Work order: Word for word, the data below must be repeated in full; no picture is to be included.

Data items
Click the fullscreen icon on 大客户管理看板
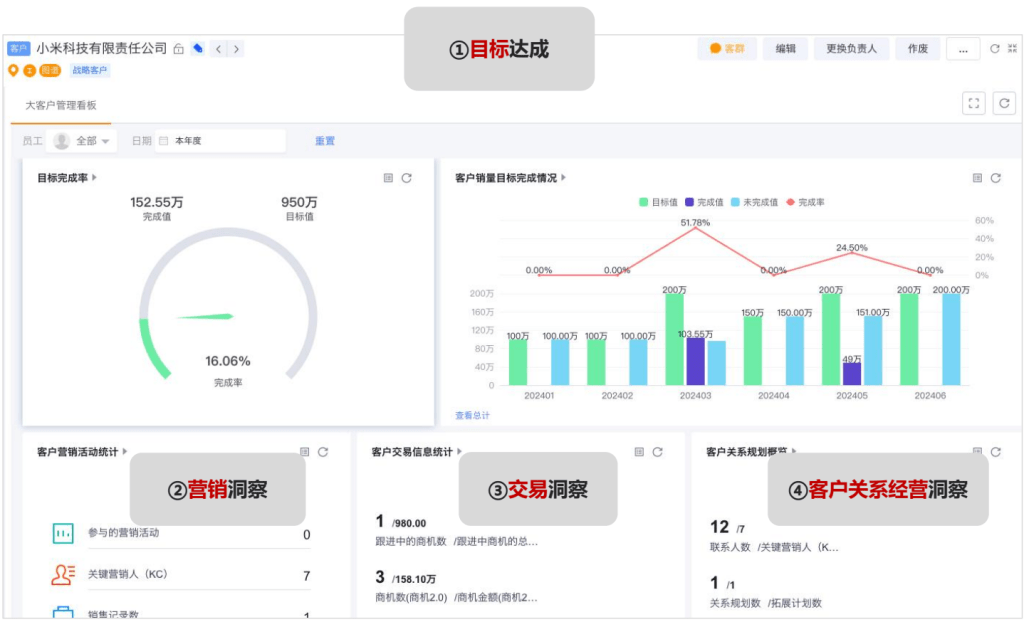Image resolution: width=1024 pixels, height=622 pixels. click(x=974, y=103)
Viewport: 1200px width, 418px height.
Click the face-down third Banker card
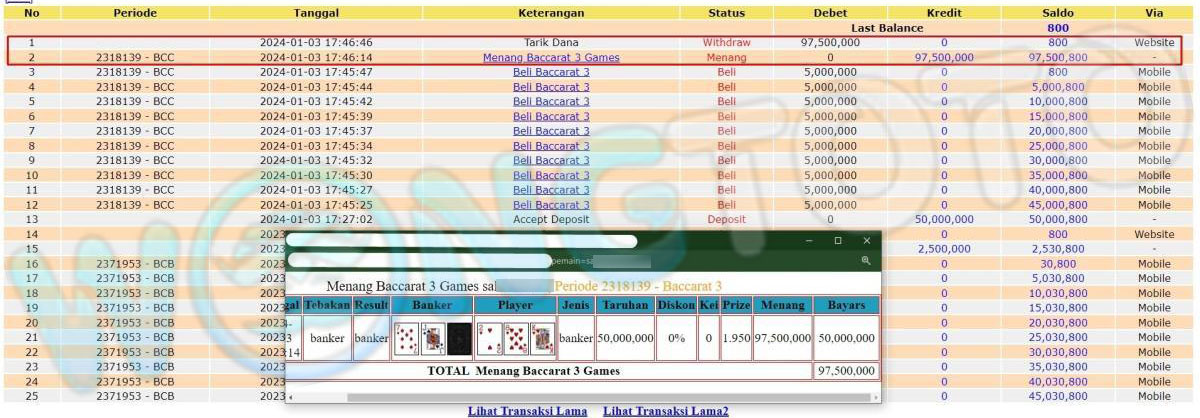[459, 338]
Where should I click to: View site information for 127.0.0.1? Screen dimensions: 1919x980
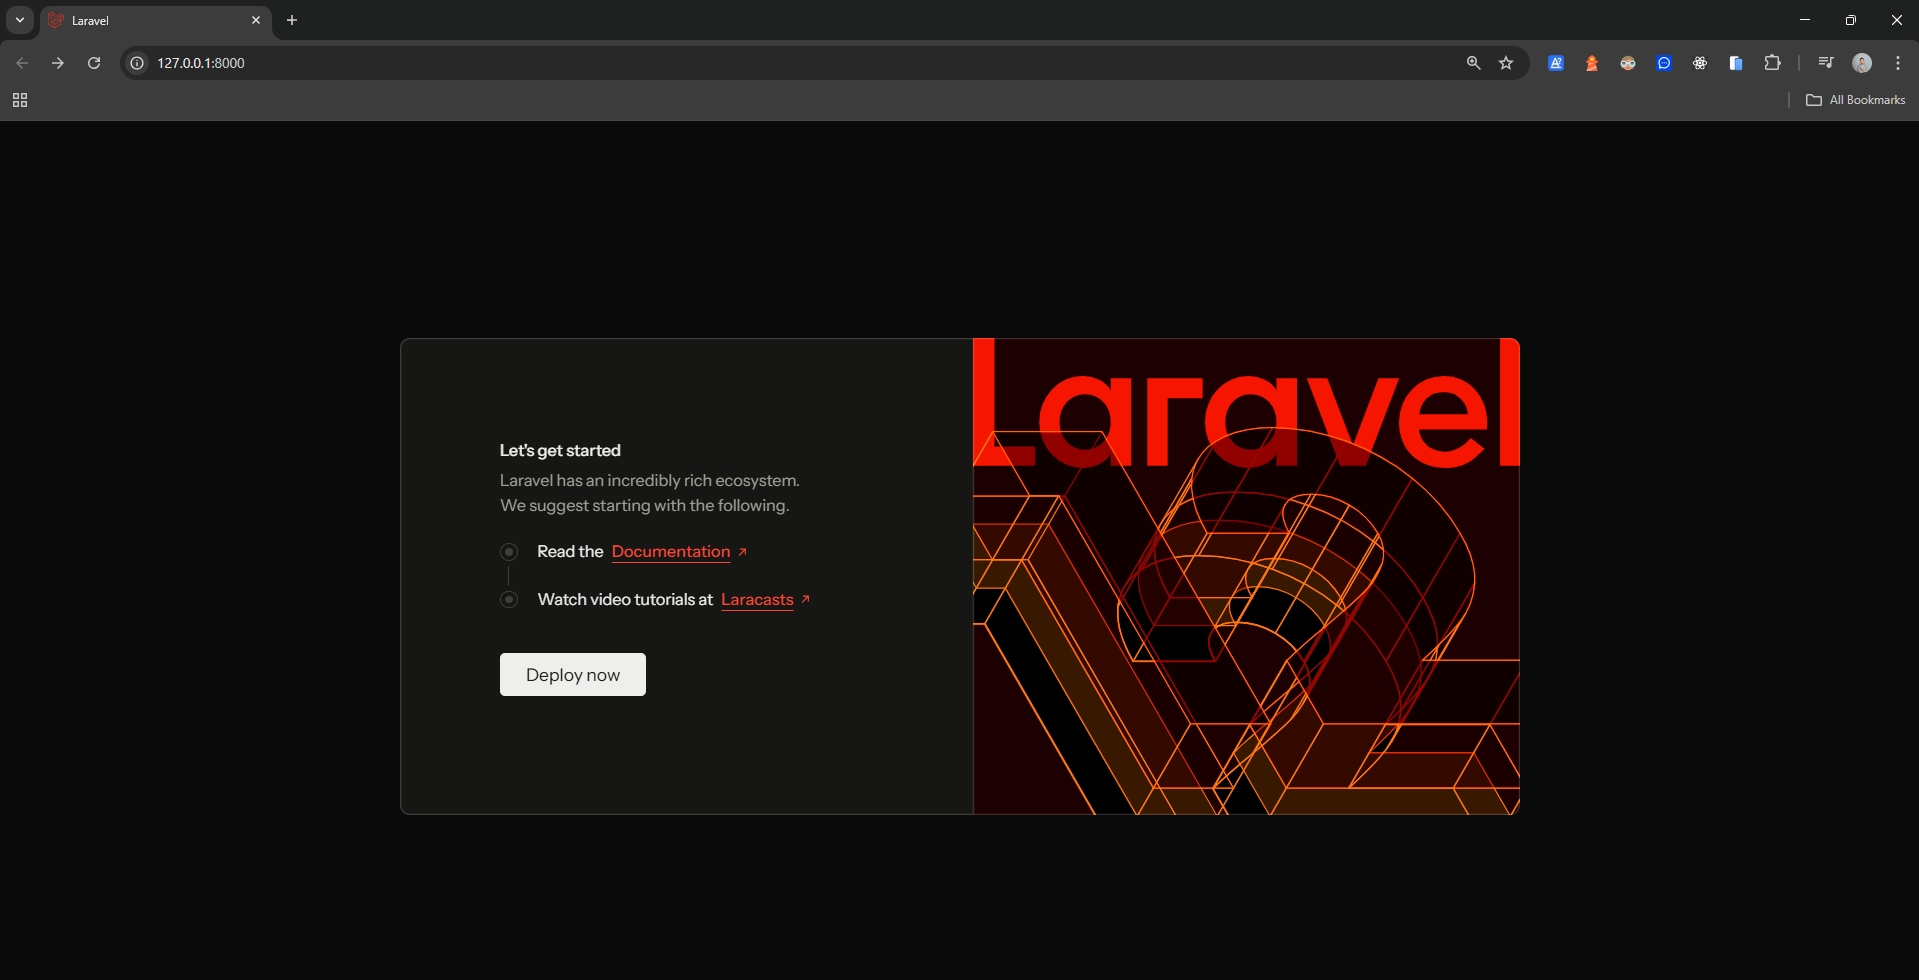tap(138, 63)
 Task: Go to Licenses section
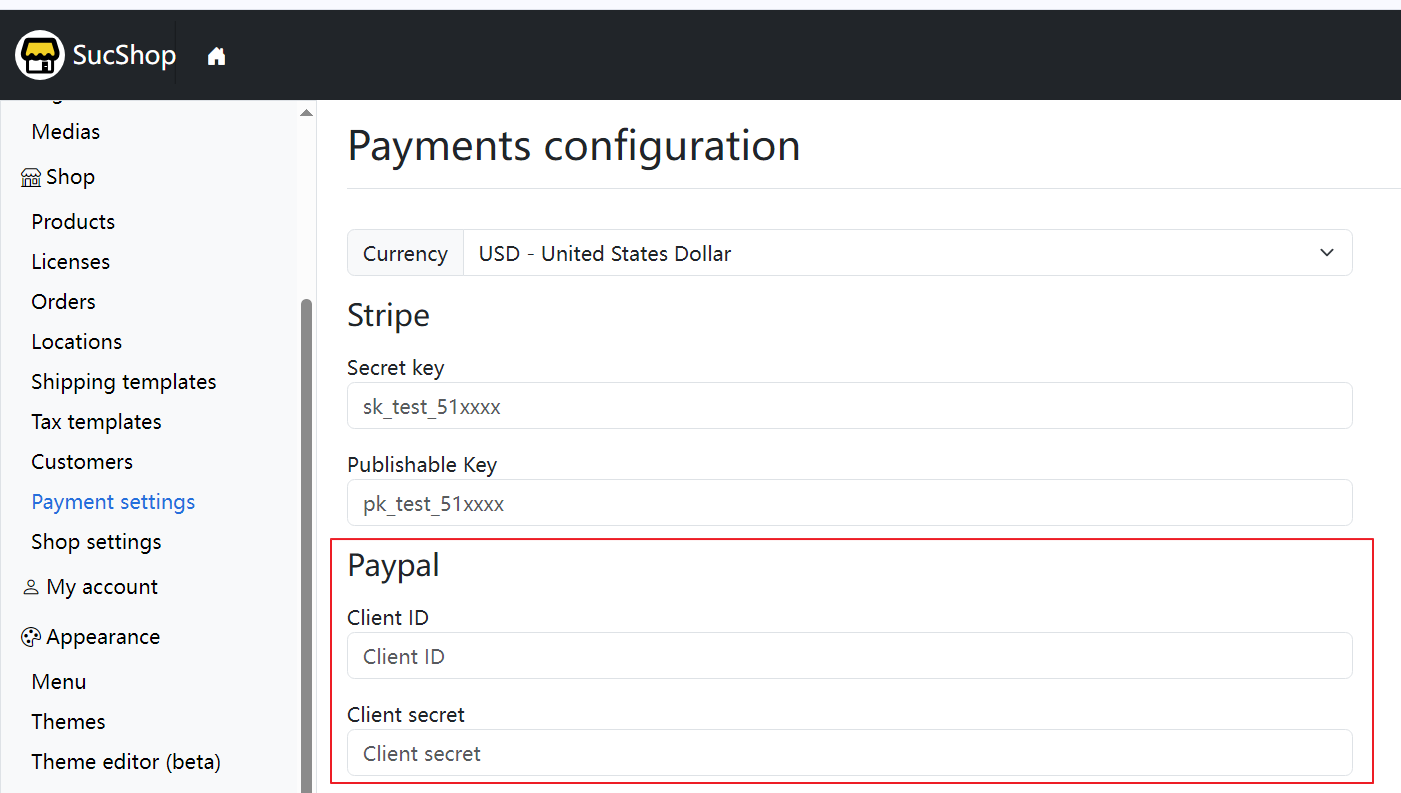[x=70, y=262]
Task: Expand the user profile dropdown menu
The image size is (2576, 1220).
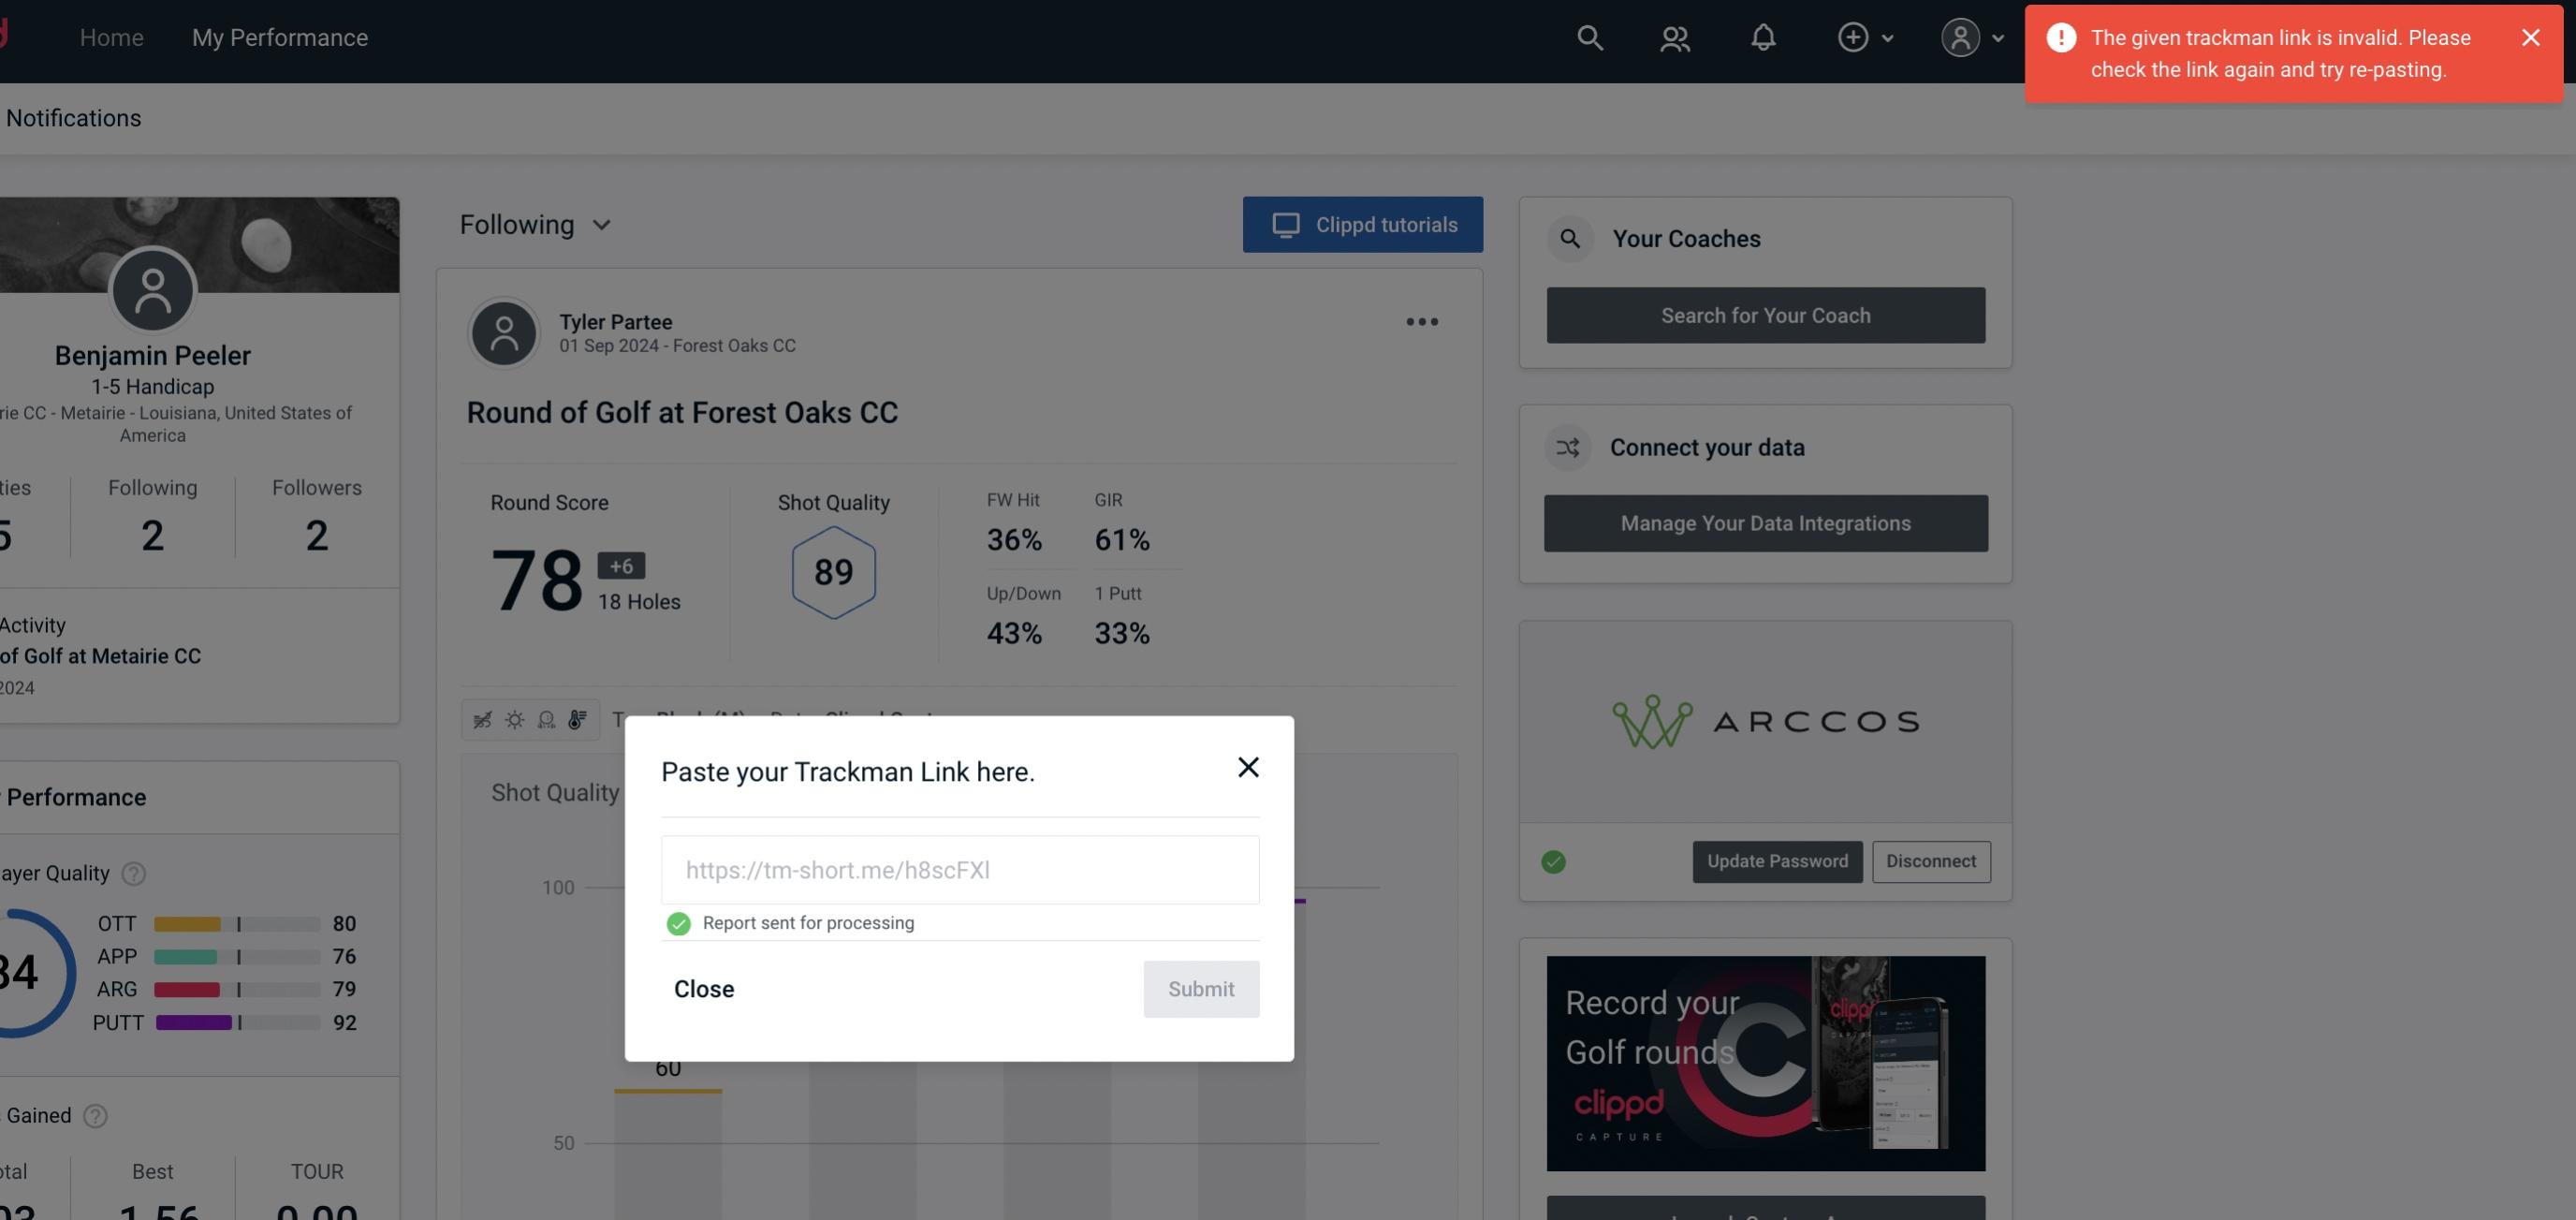Action: coord(1973,37)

Task output:
Click the fullscreen icon on 大客户管理看板
Image resolution: width=1024 pixels, height=622 pixels. click(x=974, y=103)
Viewport: 1200px width, 418px height.
Click the face-down third Banker card
[459, 338]
Where should I click to: View site information for 127.0.0.1? Screen dimensions: 1919x980
tap(138, 63)
 Task: Go to Licenses section
[x=70, y=262]
Task: Expand the user profile dropdown menu
The image size is (2576, 1220).
Action: coord(1973,37)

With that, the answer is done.